The Next-Generation Battery Research Center of the Korea Electrotechnology Research Institute has conducted a study on Li-metal batteries, which was later published as a cover paper in a prestigious international journal.
As opposed to the present Li-ion batteries, which require a bulky and heavy graphite anode to produce energy, a newly proposed Li-metal battery uses metallic Li as the anode instead.
With a theoretical capacity that is 10 times more than that of graphite (372 mAh/g), Li-metal (3,860 mAh/g) has progressively attracted the attention of industries that require high-capacity batteries, including electric vehicles and energy storage devices.
Despite this benefit, Li can develop into a branch-like structure known as a Li dendrite if it is not uniformly and appropriately stored during the cycling process. This causes a significant volume expansion of the electrode, which reduces the cycle life of the battery and increases the risk of safety issues like fire and explosion brought on by internal short circuits.
A modest number of gold nanoparticles with a Li affinity were introduced to the hollow core of a 1D Li-confinable porous carbon structure that KERI developed to address this problem.
Here, the gold preferentially reacts with Li, which causes Li to deposit inside the core while controlling the direction of Li’s growth. To increase the Li-ion flow toward the core space, numerous nano-sized pores are also constructed in the shell portion.
When high-rate charging was taking place, the Li deposition on the conductive carbon shell, rather than inside the core, was the main problem noticed in the existing hollow core-shell Li host.
Thus, the KERI team added many pores of nanoscale size to the shell and, despite testing at a high current density of 5 mA/cm2, significantly increased coulombic efficiency without Li dendrite development.
The simulation results revealed that the reduced Li ion diffusion length by the shell pores and enhanced Li affinity by the gold nanoparticles preserved Li deposition inside the structure even under high-current charging conditions.
Dr. Kim’s team worked with Prof. Janghyuk Moon at Chung-Ang University on this research. Additionally, the developed Li host demonstrated outstanding cycling performance over 500 cycles) while operating at a high current density of 4C rate) (retaining 82.5% of its capacity).
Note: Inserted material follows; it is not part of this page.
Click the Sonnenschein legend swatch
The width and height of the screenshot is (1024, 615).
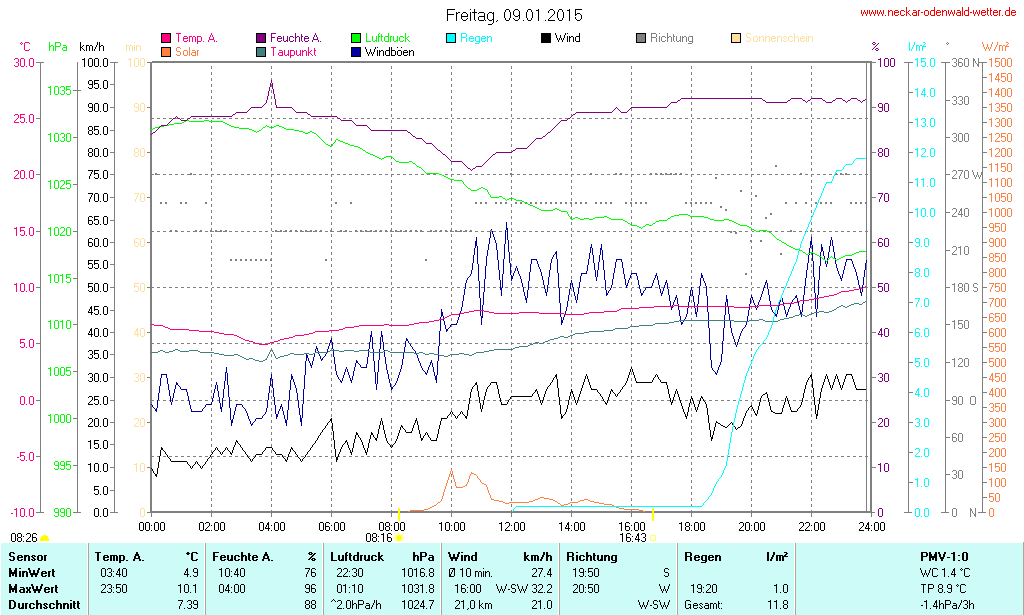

Furthermore, the team’s utilization of the electrospinning technique, which has advantages in mass production for material synthesis, is noteworthy for demonstrating how this technology meets reality.
The researchers stated, “Despite the merit of high capacity, the Li-metal batteries have many hurdles to be overcome for commercialization mainly due to stability and safety issues. Our study is invaluable in that we developed a technique for mass production of Li-metal reservoir with high coulombic efficiency for fast-rechargeable Li-metal batteries.”
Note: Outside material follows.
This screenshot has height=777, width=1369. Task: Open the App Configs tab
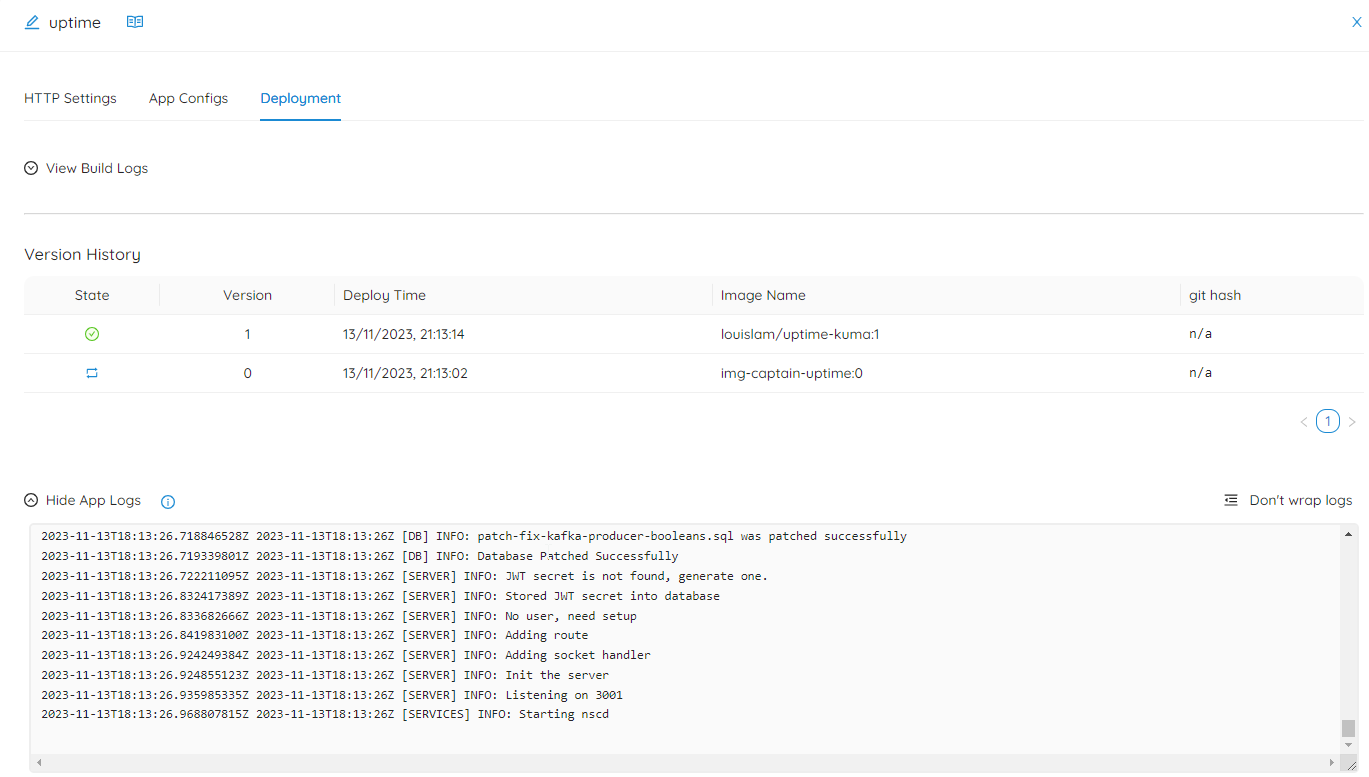tap(188, 98)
One of the top SCIE publications in materials science published by the American Chemical Society, ACS Nano, featured this study by the KERI research team as a supplementary cover paper in its August issue. With an Impact Factor of 18.027, the journal ranks in the top 5.8% of all journals in its category.
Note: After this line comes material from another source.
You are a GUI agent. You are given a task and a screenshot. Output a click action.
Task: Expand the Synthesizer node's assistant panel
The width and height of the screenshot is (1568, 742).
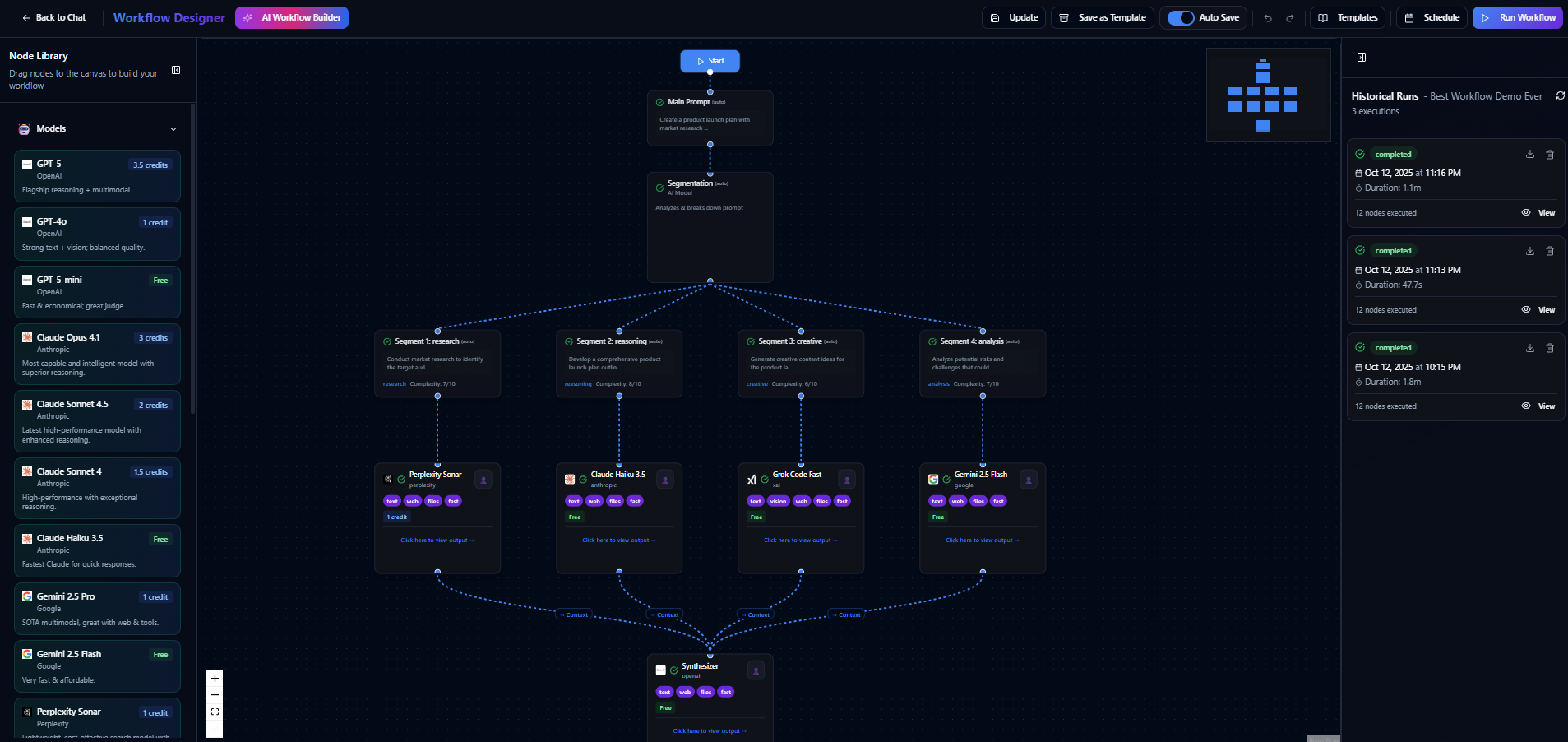coord(756,670)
The Technology Development Program to Solve Climate Changes of the National Research Foundation and the KERI Primary Research Program provided funding for this study.
The team intends to keep working toward commercializing Li-metal batteries by, for instance, creating functional electrolytes that would guarantee the steady deposition and dissolution of metallic Li.
Kang, D. W., et al. (2022) One-Dimensional Porous Li-Confinable Hosts for High-Rate and Stable Li-Metal Batteries. ACS Nano. doi:10.1021/acsnano.2c01309.